Question

Find the values of m for which the equation $x^4-(1-2m)x^2+(m^2-1)=0$ has three real distinct root

• A. $\left\{2\right\}$
• B. $\left\{1\right\}$
• C. $\varphi$
• D. $\{-1\}$

Answer 1

The correct option is B $\left\{1\right\}$

Given: $x^4-(1-2m)x^2+(m^2-1)=0$ has three real distinct root.
To find: Value of m.

Step-1: Assume $x^2=t$
Step-2: Find the roots in term of $t_1,t_2$.
Step-3: Write the applicable conditions.
Step-4: Solve all the conditions and combine all the results for m.

Let, $x^2=t$
$\Rightarrow t^2-(1-2m)t+(m^2-1)=0$
Roots $x_1,x_2,x_3,x_4$ are transformed to roots $t_1,t_2$.
$x^2=t\Rightarrow x=\pm \sqrt{t}$
$\therefore$ Four roots will be
$x_1=+\sqrt{t_1},x_2=+\sqrt{t_2},x_3=-\sqrt{t_1},x_4=-\sqrt{t_2}$.

Applicable Conditions :
i) $D>0$
ii) $t_2=0$
iii) For $t_1>0,-\frac{b}{2a}>0$
Now, solve all conditions,
i) $D>0$
$\Rightarrow (1-2m{)}^2-\mathrm{4.1.}(m^2-1)$
$\Rightarrow -4m+5>0$
$\Rightarrow 4m<5\Rightarrow m<\frac{5}{4}$
$\therefore m\in (-\infty ,\frac{5}{4})=A$

ii) $t_2=0$
For three real distinct roots, either $t_1$ or $t_2$ should be zero.

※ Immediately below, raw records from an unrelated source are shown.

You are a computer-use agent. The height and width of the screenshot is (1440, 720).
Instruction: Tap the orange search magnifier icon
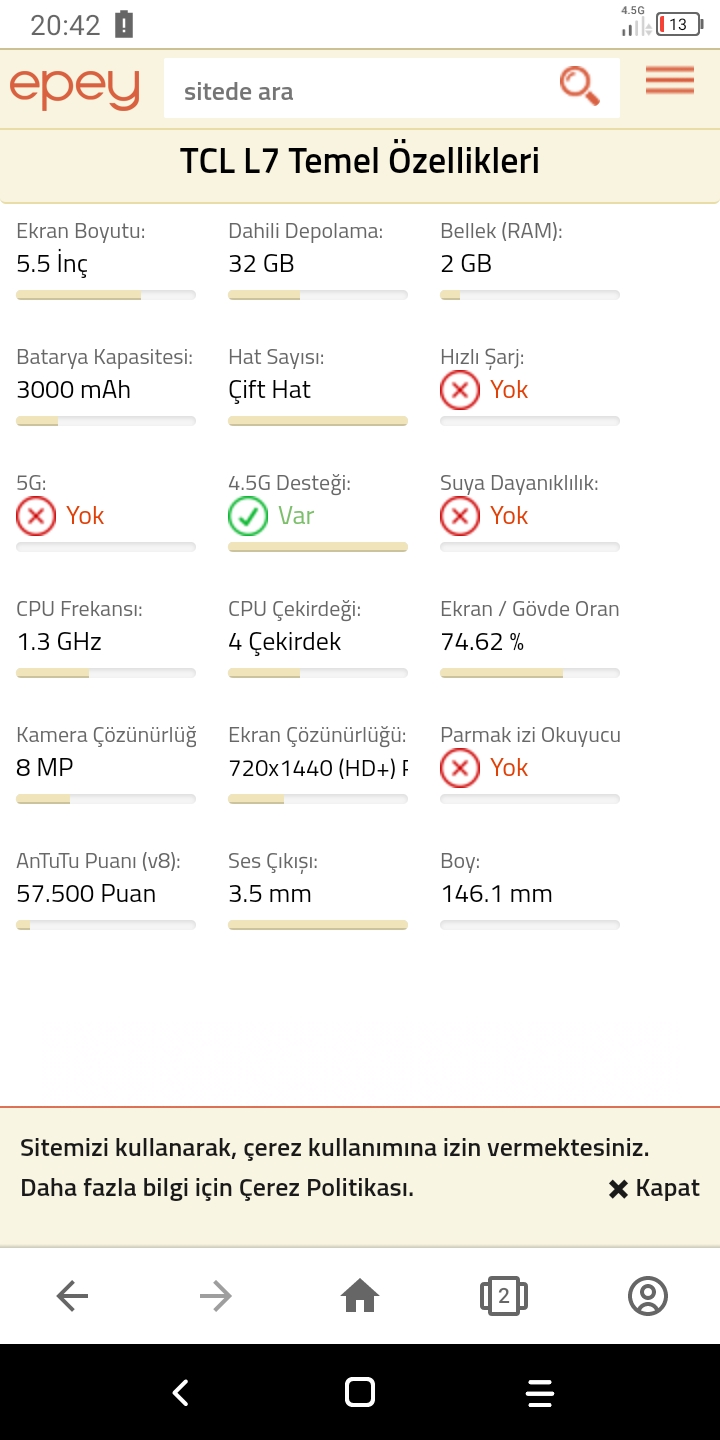click(579, 86)
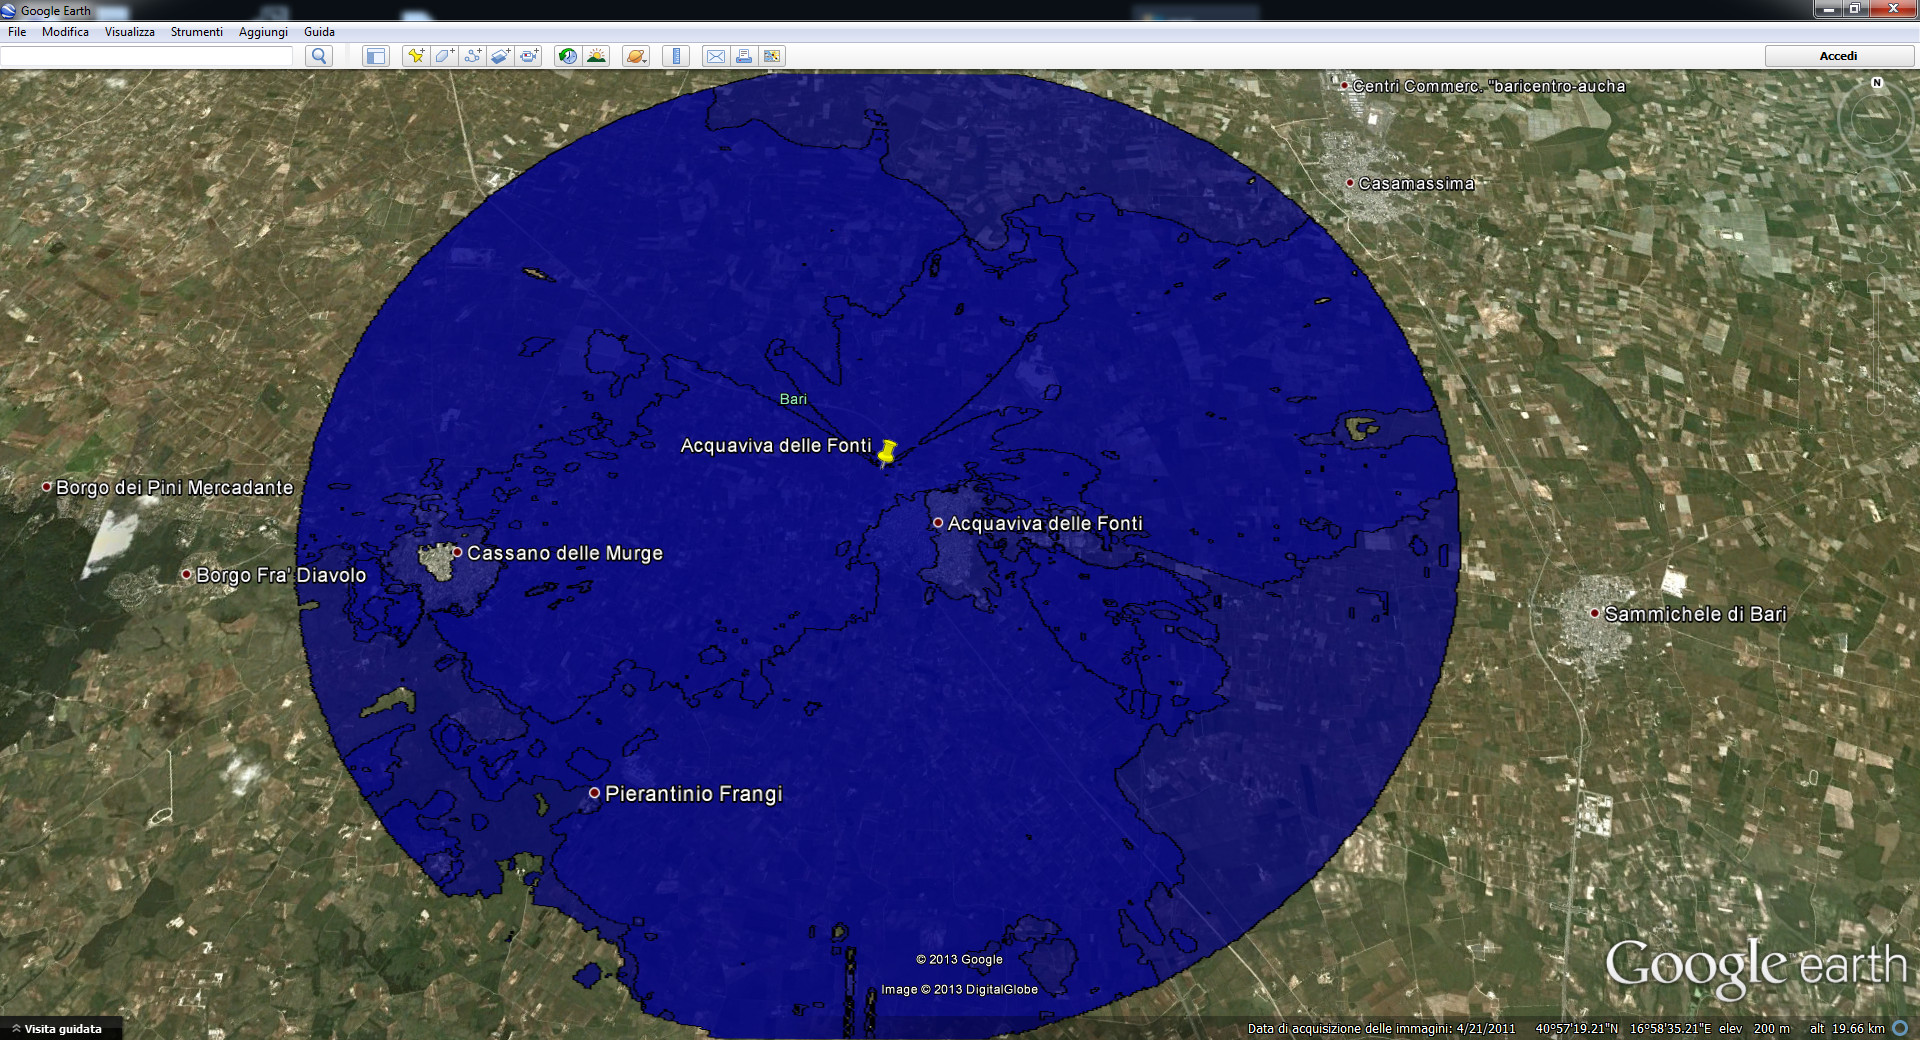
Task: Click the email envelope icon
Action: click(x=716, y=56)
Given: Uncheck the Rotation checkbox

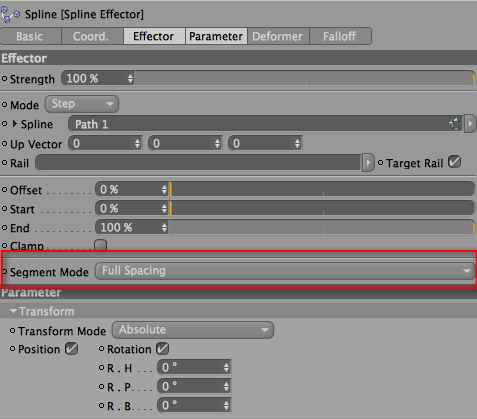Looking at the screenshot, I should point(162,349).
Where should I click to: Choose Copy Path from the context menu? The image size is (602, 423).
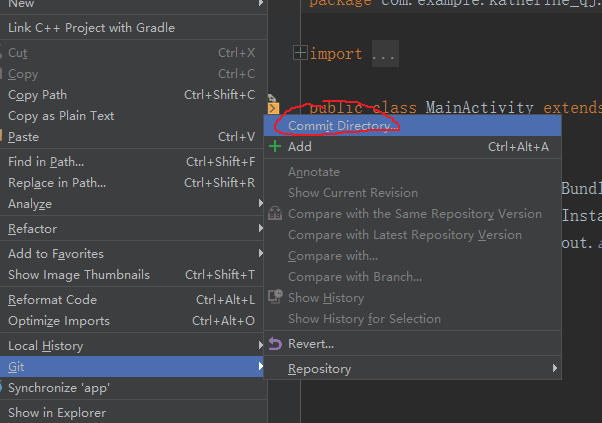pyautogui.click(x=37, y=95)
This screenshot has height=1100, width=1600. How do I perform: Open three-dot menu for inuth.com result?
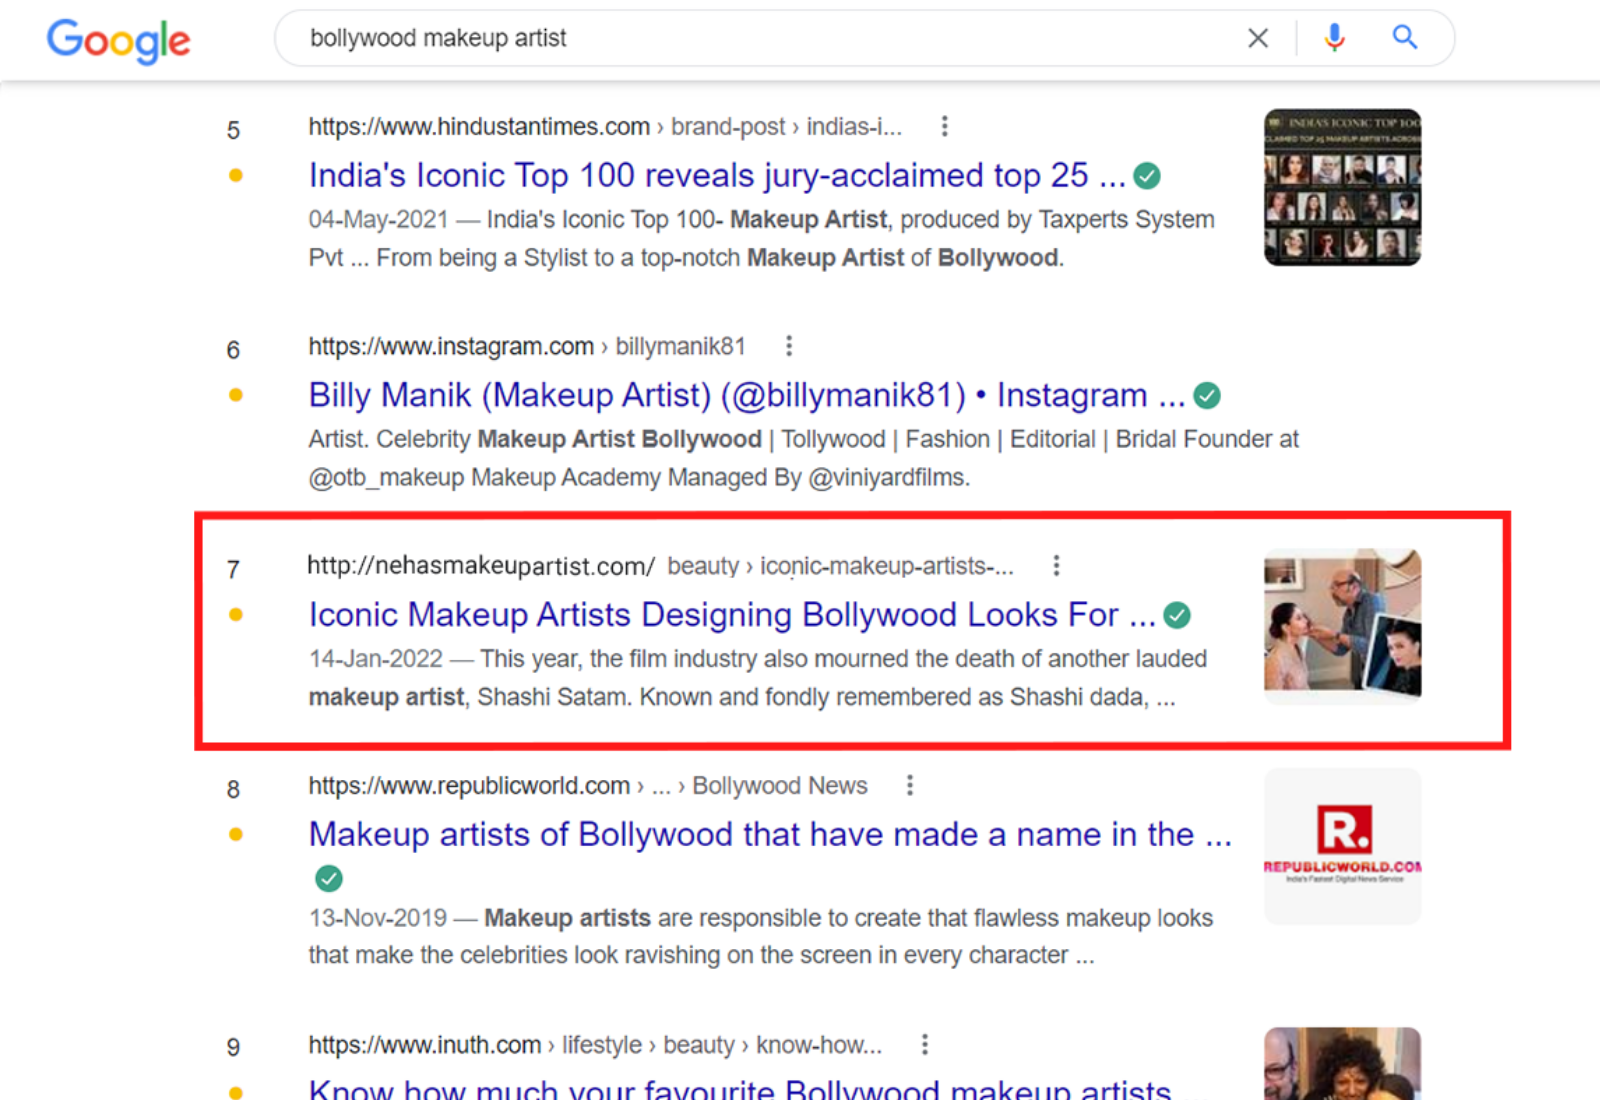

So, here we are taking $t_2=0$
$\Rightarrow m^2-1=0\Rightarrow m=\pm 1=B$

iii) For $t_1>0,-\frac{b}{2a}>0$
$\Rightarrow -\frac{1-2m}{2}>0$
$\Rightarrow 1-2m<0\Rightarrow 2m>1\Rightarrow m>\frac{1}{2}$
$\therefore m\in (\frac{1}{2},\infty )=C$

$\therefore$ Set of possible value of m, is $A\cap B\cap C=(-\infty ,\frac{5}{4})\cap \{-1,1\}\cap (\frac{1}{2},\infty )=\left\{1\right\}$

$i.e,m=\left\{1\right\}$